What to do:
Could the data underneath be repeated exactly, in full?

Top of Supplied material

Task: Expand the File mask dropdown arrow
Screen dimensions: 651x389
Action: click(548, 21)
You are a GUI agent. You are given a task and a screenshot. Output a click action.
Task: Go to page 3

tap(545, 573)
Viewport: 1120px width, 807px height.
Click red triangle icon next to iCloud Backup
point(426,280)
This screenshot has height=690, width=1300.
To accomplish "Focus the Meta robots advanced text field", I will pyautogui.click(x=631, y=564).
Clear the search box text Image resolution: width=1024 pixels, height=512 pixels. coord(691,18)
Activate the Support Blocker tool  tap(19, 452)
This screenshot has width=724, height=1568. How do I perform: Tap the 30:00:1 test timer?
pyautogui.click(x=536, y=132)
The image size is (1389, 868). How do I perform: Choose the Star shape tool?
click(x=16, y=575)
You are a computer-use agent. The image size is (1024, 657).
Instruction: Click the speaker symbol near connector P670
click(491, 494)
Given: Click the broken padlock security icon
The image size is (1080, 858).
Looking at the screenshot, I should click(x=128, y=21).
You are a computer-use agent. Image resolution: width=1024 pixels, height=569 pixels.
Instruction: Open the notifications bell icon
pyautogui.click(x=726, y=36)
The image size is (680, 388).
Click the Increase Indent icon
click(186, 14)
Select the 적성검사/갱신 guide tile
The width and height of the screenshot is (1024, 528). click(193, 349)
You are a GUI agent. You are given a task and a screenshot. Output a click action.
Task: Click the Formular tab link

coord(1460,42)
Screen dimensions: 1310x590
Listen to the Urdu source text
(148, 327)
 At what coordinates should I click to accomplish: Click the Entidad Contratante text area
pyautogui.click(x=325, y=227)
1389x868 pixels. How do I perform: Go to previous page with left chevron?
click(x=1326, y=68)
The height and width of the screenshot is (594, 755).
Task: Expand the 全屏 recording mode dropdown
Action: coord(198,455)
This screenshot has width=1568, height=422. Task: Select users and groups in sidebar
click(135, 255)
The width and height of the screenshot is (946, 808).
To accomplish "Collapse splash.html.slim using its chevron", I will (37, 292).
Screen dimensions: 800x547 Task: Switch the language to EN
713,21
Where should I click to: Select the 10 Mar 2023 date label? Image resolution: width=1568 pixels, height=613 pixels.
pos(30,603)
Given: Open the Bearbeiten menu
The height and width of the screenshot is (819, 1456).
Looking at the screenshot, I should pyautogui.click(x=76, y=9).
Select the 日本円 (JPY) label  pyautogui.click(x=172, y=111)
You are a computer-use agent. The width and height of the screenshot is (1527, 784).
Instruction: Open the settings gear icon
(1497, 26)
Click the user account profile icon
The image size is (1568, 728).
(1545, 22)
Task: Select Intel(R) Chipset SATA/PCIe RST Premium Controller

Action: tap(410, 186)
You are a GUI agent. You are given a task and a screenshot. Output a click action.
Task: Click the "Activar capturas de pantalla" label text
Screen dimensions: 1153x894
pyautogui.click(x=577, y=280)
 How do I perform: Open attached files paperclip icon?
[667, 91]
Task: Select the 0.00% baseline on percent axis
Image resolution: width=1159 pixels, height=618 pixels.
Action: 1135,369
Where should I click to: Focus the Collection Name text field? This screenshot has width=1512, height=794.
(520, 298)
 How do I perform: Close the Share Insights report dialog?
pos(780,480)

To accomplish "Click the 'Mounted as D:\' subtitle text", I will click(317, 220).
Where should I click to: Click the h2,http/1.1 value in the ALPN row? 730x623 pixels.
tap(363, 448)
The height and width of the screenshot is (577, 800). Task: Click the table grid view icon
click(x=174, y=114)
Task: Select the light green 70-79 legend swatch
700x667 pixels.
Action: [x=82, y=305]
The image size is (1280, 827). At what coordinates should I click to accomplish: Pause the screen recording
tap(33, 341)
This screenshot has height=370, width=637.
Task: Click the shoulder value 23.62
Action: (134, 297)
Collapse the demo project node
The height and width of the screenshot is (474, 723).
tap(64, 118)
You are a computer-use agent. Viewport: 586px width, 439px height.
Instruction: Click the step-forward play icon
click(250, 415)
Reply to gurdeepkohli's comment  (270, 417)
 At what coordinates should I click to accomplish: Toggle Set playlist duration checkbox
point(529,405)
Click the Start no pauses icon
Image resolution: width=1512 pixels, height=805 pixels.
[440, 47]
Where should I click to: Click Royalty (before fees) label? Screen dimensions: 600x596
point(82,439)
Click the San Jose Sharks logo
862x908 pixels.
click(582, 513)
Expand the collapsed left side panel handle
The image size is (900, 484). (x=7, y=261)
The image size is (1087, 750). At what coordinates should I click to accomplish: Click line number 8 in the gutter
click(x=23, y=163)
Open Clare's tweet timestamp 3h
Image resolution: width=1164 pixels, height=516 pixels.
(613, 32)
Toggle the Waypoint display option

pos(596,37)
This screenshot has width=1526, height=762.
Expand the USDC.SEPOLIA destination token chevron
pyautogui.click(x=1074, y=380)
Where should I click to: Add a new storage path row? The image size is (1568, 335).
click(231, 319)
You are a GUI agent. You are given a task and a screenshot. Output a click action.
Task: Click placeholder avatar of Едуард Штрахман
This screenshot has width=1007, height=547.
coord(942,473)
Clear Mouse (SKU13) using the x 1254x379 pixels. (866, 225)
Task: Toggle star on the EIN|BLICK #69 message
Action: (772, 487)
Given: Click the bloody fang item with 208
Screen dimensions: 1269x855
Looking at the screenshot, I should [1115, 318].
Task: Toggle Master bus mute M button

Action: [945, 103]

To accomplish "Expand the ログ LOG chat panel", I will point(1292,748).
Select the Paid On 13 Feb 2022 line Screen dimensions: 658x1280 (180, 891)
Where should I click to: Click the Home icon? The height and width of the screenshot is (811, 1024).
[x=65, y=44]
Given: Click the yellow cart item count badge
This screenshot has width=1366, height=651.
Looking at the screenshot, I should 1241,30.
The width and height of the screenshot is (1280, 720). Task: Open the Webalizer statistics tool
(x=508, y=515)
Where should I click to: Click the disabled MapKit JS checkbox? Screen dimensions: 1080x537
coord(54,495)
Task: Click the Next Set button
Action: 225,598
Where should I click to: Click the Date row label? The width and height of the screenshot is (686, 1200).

Bottom of Supplied material

Answer for the task:
Task: Expand the File mask dropdown arrow
Screen dimensions: 651x389
Action: click(548, 21)
You are a GUI agent. You are given a task and a screenshot. Output a click action.
Task: Go to page 3

tap(545, 573)
Viewport: 1120px width, 807px height.
Click red triangle icon next to iCloud Backup
point(426,280)
This screenshot has height=690, width=1300.
To accomplish "Focus the Meta robots advanced text field", I will pyautogui.click(x=631, y=564).
Clear the search box text Image resolution: width=1024 pixels, height=512 pixels. coord(691,18)
Activate the Support Blocker tool  tap(19, 452)
This screenshot has width=724, height=1568. How do I perform: Tap the 30:00:1 test timer?
pyautogui.click(x=536, y=132)
The image size is (1389, 868). How do I perform: Choose the Star shape tool?
click(x=16, y=575)
You are a computer-use agent. The image size is (1024, 657).
Instruction: Click the speaker symbol near connector P670
click(491, 494)
Given: Click the broken padlock security icon
The image size is (1080, 858).
Looking at the screenshot, I should click(x=128, y=21).
You are a computer-use agent. Image resolution: width=1024 pixels, height=569 pixels.
Instruction: Open the notifications bell icon
pyautogui.click(x=726, y=36)
The image size is (680, 388).
Click the Increase Indent icon
click(186, 14)
Select the 적성검사/갱신 guide tile
The width and height of the screenshot is (1024, 528). click(193, 349)
You are a GUI agent. You are given a task and a screenshot. Output a click action.
Task: Click the Formular tab link

coord(1460,42)
Screen dimensions: 1310x590
Listen to the Urdu source text
(148, 327)
 At what coordinates should I click to accomplish: Click the Entidad Contratante text area
pyautogui.click(x=325, y=227)
1389x868 pixels. How do I perform: Go to previous page with left chevron?
click(x=1326, y=68)
The height and width of the screenshot is (594, 755).
Task: Expand the 全屏 recording mode dropdown
Action: coord(198,455)
This screenshot has width=1568, height=422. Task: Select users and groups in sidebar
click(135, 255)
The width and height of the screenshot is (946, 808).
To accomplish "Collapse splash.html.slim using its chevron", I will (37, 292).
Screen dimensions: 800x547 Task: Switch the language to EN
713,21
Where should I click to: Select the 10 Mar 2023 date label? Image resolution: width=1568 pixels, height=613 pixels.
pos(30,603)
Given: Open the Bearbeiten menu
The height and width of the screenshot is (819, 1456).
Looking at the screenshot, I should pyautogui.click(x=76, y=9).
Select the 日本円 (JPY) label  pyautogui.click(x=172, y=111)
You are a computer-use agent. The width and height of the screenshot is (1527, 784).
Instruction: Open the settings gear icon
(1497, 26)
Click the user account profile icon
The image size is (1568, 728).
(1545, 22)
Task: Select Intel(R) Chipset SATA/PCIe RST Premium Controller

Action: tap(410, 186)
You are a GUI agent. You are given a task and a screenshot. Output a click action.
Task: Click the "Activar capturas de pantalla" label text
Screen dimensions: 1153x894
pyautogui.click(x=577, y=280)
 How do I perform: Open attached files paperclip icon?
[667, 91]
Task: Select the 0.00% baseline on percent axis
Image resolution: width=1159 pixels, height=618 pixels.
Action: 1135,369
Where should I click to: Focus the Collection Name text field? This screenshot has width=1512, height=794.
(520, 298)
 How do I perform: Close the Share Insights report dialog?
pos(780,480)

To accomplish "Click the 'Mounted as D:\' subtitle text", I will click(317, 220).
Where should I click to: Click the h2,http/1.1 value in the ALPN row? 730x623 pixels.
tap(363, 448)
The height and width of the screenshot is (577, 800). Task: Click the table grid view icon
click(x=174, y=114)
Task: Select the light green 70-79 legend swatch
700x667 pixels.
Action: [x=82, y=305]
The image size is (1280, 827). At what coordinates should I click to accomplish: Pause the screen recording
tap(33, 341)
This screenshot has height=370, width=637.
Task: Click the shoulder value 23.62
Action: (134, 297)
Collapse the demo project node
The height and width of the screenshot is (474, 723).
tap(64, 118)
You are a computer-use agent. Viewport: 586px width, 439px height.
Instruction: Click the step-forward play icon
click(250, 415)
Reply to gurdeepkohli's comment  (270, 417)
 At what coordinates should I click to accomplish: Toggle Set playlist duration checkbox
point(529,405)
Click the Start no pauses icon
Image resolution: width=1512 pixels, height=805 pixels.
[440, 47]
Where should I click to: Click Royalty (before fees) label? Screen dimensions: 600x596
point(82,439)
Click the San Jose Sharks logo
862x908 pixels.
click(582, 513)
Expand the collapsed left side panel handle
The image size is (900, 484). (x=7, y=261)
The image size is (1087, 750). At what coordinates should I click to accomplish: Click line number 8 in the gutter
click(x=23, y=163)
Open Clare's tweet timestamp 3h
Image resolution: width=1164 pixels, height=516 pixels.
(613, 32)
Toggle the Waypoint display option

pos(596,37)
This screenshot has width=1526, height=762.
Expand the USDC.SEPOLIA destination token chevron
pyautogui.click(x=1074, y=380)
Where should I click to: Add a new storage path row? The image size is (1568, 335).
click(231, 319)
You are a GUI agent. You are given a task and a screenshot. Output a click action.
Task: Click placeholder avatar of Едуард Штрахман
This screenshot has width=1007, height=547.
coord(942,473)
Clear Mouse (SKU13) using the x 1254x379 pixels. (866, 225)
Task: Toggle star on the EIN|BLICK #69 message
Action: (772, 487)
Given: Click the bloody fang item with 208
Screen dimensions: 1269x855
Looking at the screenshot, I should [1115, 318].
Task: Toggle Master bus mute M button

Action: [945, 103]

To accomplish "Expand the ログ LOG chat panel", I will point(1292,748).
Select the Paid On 13 Feb 2022 line Screen dimensions: 658x1280 (180, 891)
Where should I click to: Click the Home icon? The height and width of the screenshot is (811, 1024).
[x=65, y=44]
Given: Click the yellow cart item count badge
This screenshot has width=1366, height=651.
Looking at the screenshot, I should 1241,30.
The width and height of the screenshot is (1280, 720). Task: Open the Webalizer statistics tool
(x=508, y=515)
Where should I click to: Click the disabled MapKit JS checkbox? Screen dimensions: 1080x537
coord(54,495)
Task: Click the Next Set button
Action: 225,598
Where should I click to: Click the Date row label? The width and height of the screenshot is (686, 1200).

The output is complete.